| ▲ | jawns 2 hours ago | ||||||||||||||||||||||||||||
"Extraterrestrial life exists somewhere in the universe." GPT-5.4: Misleading Opus 4.7: Misleading Gemini 3: FALSE Gemini 3 (Retrieval): FALSE Sonar Pro: FALSE It's a weird fact claim, because the ground truth is "nobody knows for sure" and that's not one of the available options. | |||||||||||||||||||||||||||||
| ▲ | drtz an hour ago | parent | next [-] | ||||||||||||||||||||||||||||
> It's a weird fact claim, because the ground truth is "nobody knows for sure" and that's not one of the available options.

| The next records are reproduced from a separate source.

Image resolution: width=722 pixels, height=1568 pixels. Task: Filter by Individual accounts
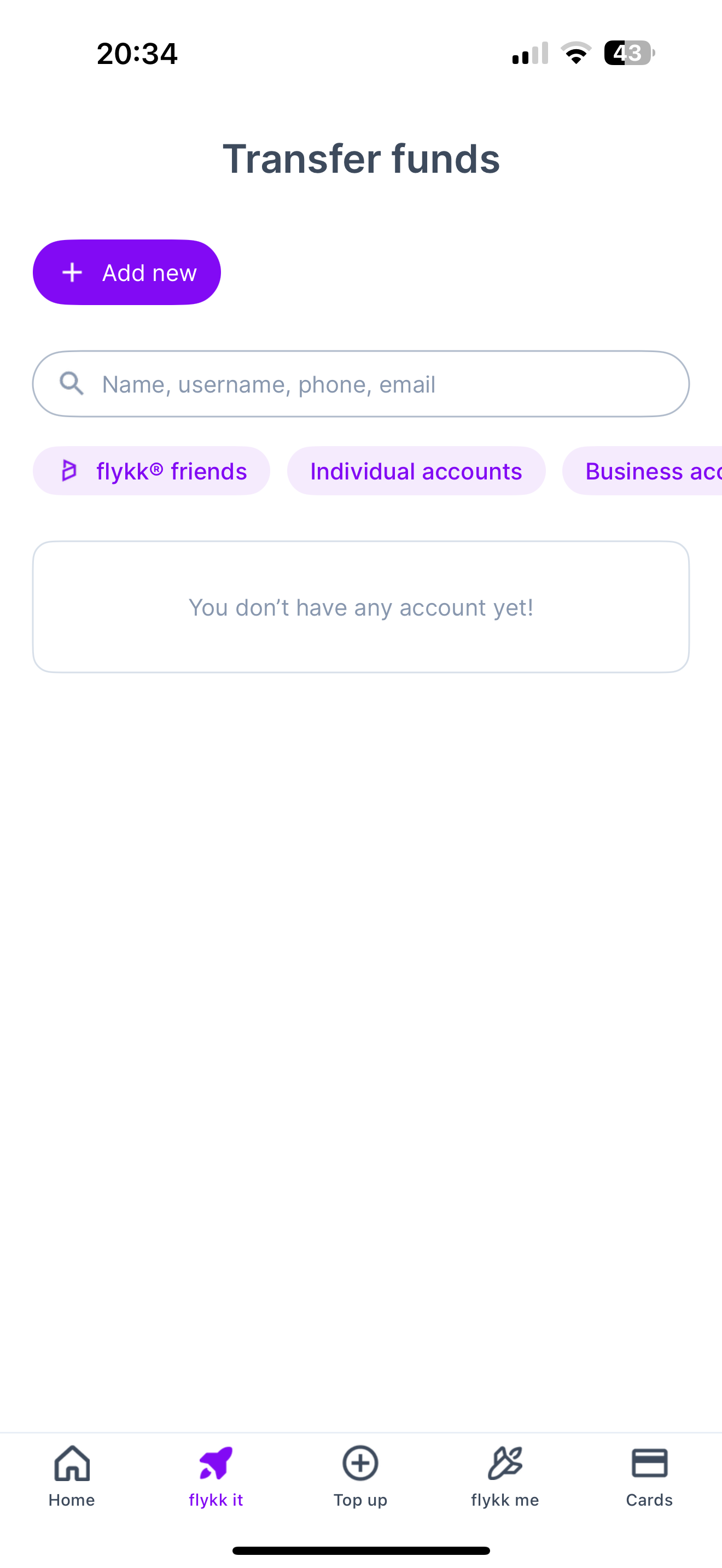coord(416,471)
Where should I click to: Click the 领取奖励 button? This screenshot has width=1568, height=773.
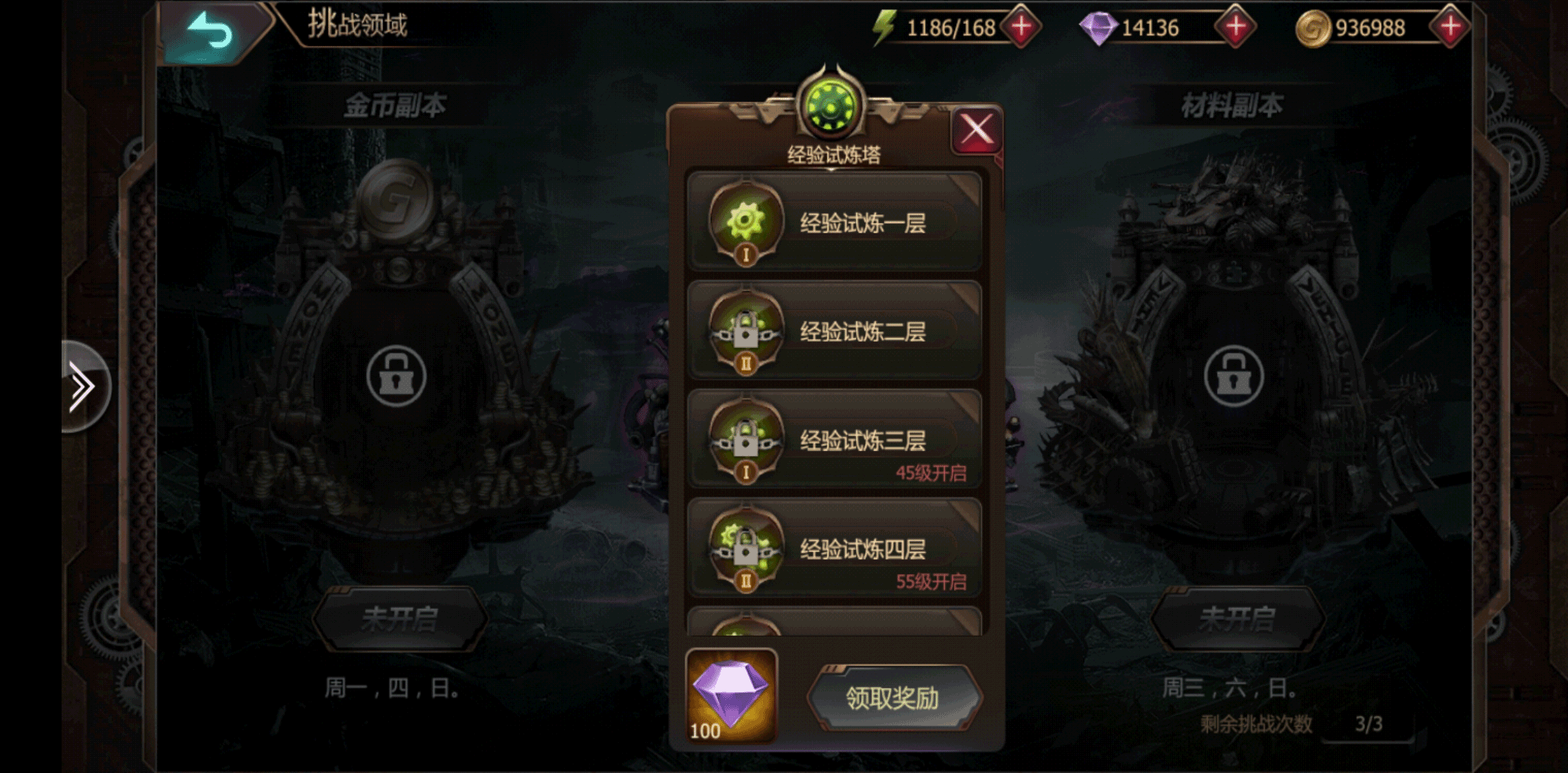(894, 698)
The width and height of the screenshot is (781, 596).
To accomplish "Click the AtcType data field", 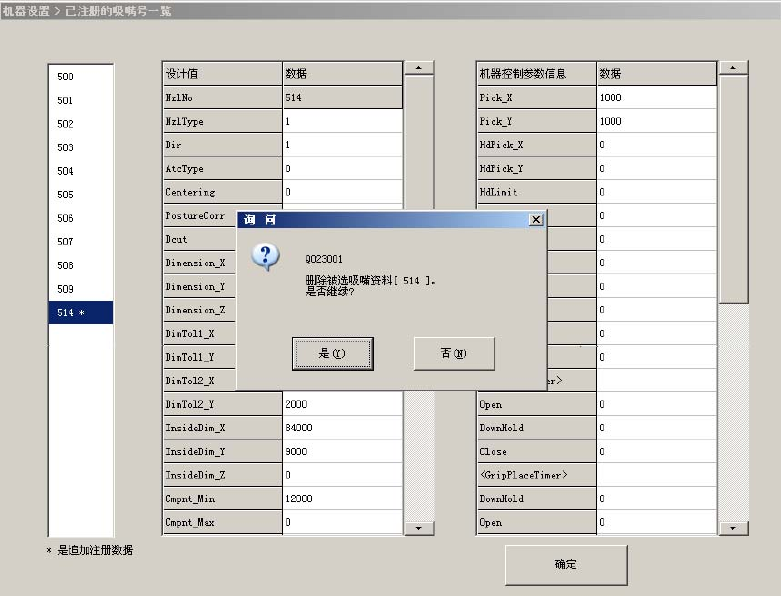I will point(342,169).
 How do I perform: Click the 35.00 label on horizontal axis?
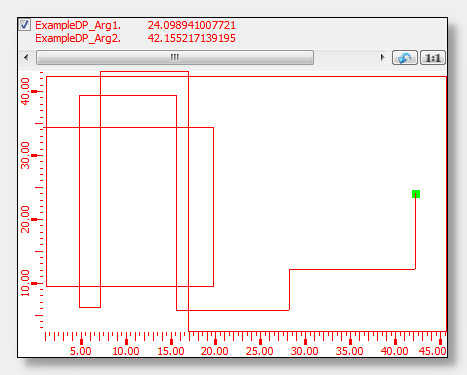pyautogui.click(x=349, y=351)

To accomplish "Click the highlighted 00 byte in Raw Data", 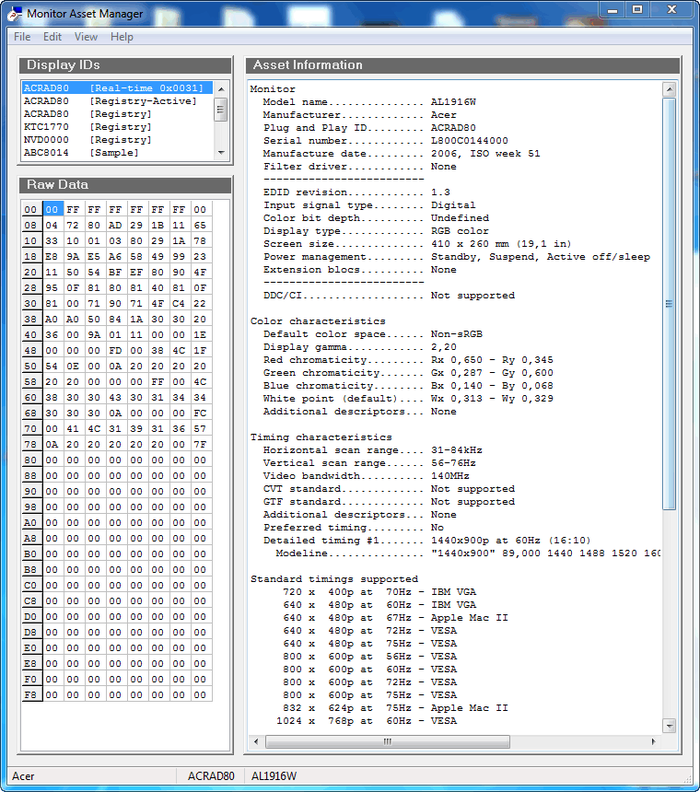I will (x=52, y=210).
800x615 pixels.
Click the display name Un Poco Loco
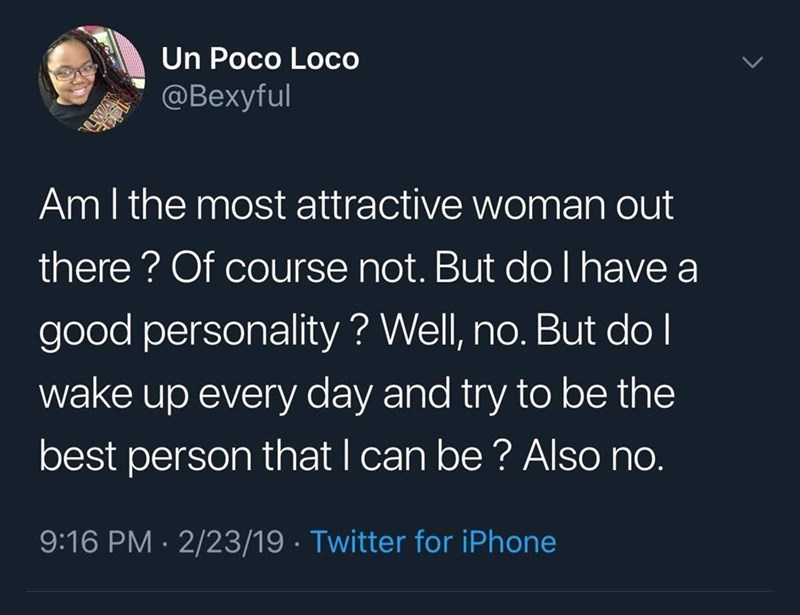tap(260, 59)
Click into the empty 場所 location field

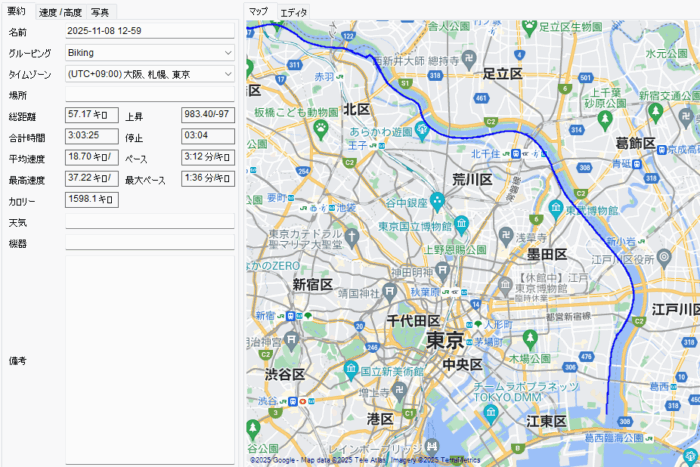(x=149, y=95)
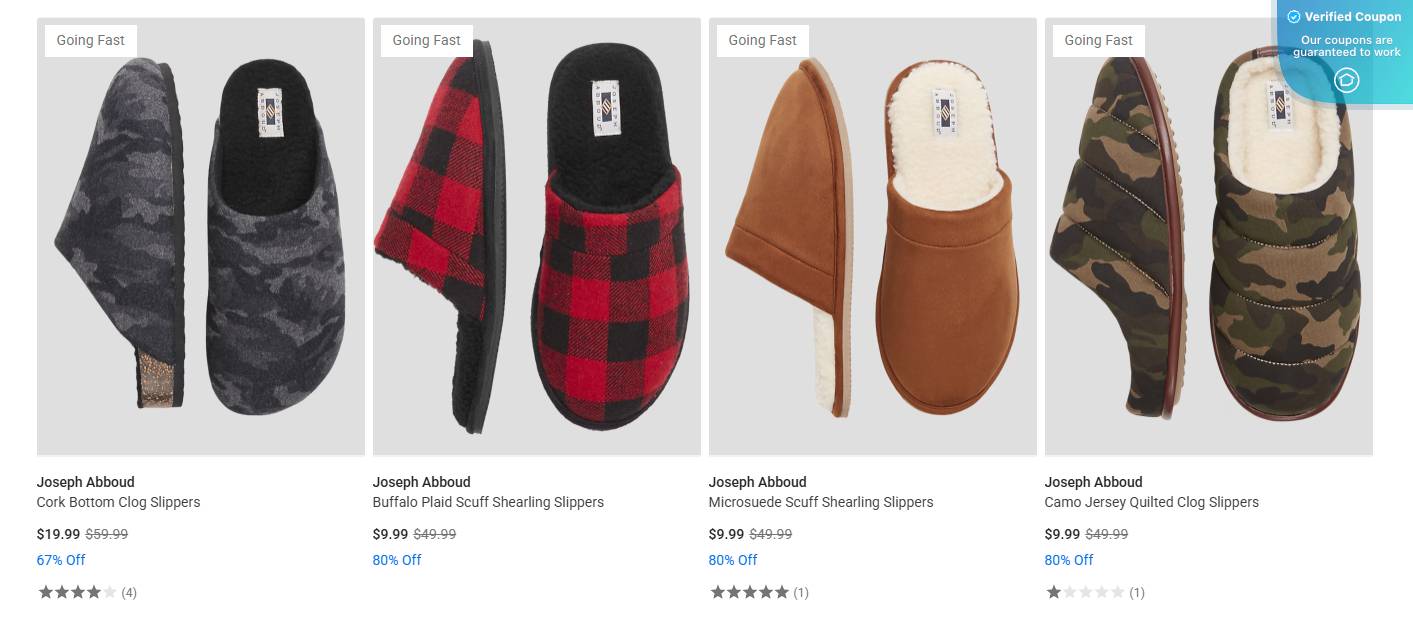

It's even weirder to suggest that the disagreement is indicative of a problem. If you asked five very knowledgeable humans on this subject to select the correct answer on a multiple-choice questionnaire, they would almost certainly vary significantly more than these 5 LLMs. Not to say that hallucination isn't a problem, but this is a lousy way to test it. | |||||||||||||||||||||||||||||
| ▲ | wongarsu 2 hours ago | parent | prev | next [-] | ||||||||||||||||||||||||||||
Of the available options, "Misleading" is probably the best, since something that is most likely true but unproven is presented as fact But "unknown or undecidable" should have been a category. | |||||||||||||||||||||||||||||
| ▲ | 1718627440 21 minutes ago | parent | prev | next [-] | ||||||||||||||||||||||||||||
I would argue, FALSE is the correct answer, since this is not a fact, you can know for sure. The logical inverse is also FALSE. | |||||||||||||||||||||||||||||
| ▲ | jug 36 minutes ago | parent | prev | next [-] | ||||||||||||||||||||||||||||
Looks like an ongoing theme and a very poor benchmark. Not at all the claims I expected. | |||||||||||||||||||||||||||||
| ▲ | Alifatisk an hour ago | parent | prev | next [-] | ||||||||||||||||||||||||||||
Isn't misleading the correct option here then? | |||||||||||||||||||||||||||||
| |||||||||||||||||||||||||||||
| ▲ | mock-possum 22 minutes ago | parent | prev [-] | ||||||||||||||||||||||||||||
I would think ‘false’ is the only correct answer a there’s no evidence to prove the claim, so the claim is safely assumed false. Then again maybe that’s why I’m an atheist, not an agnostic? | |||||||||||||||||||||||||||||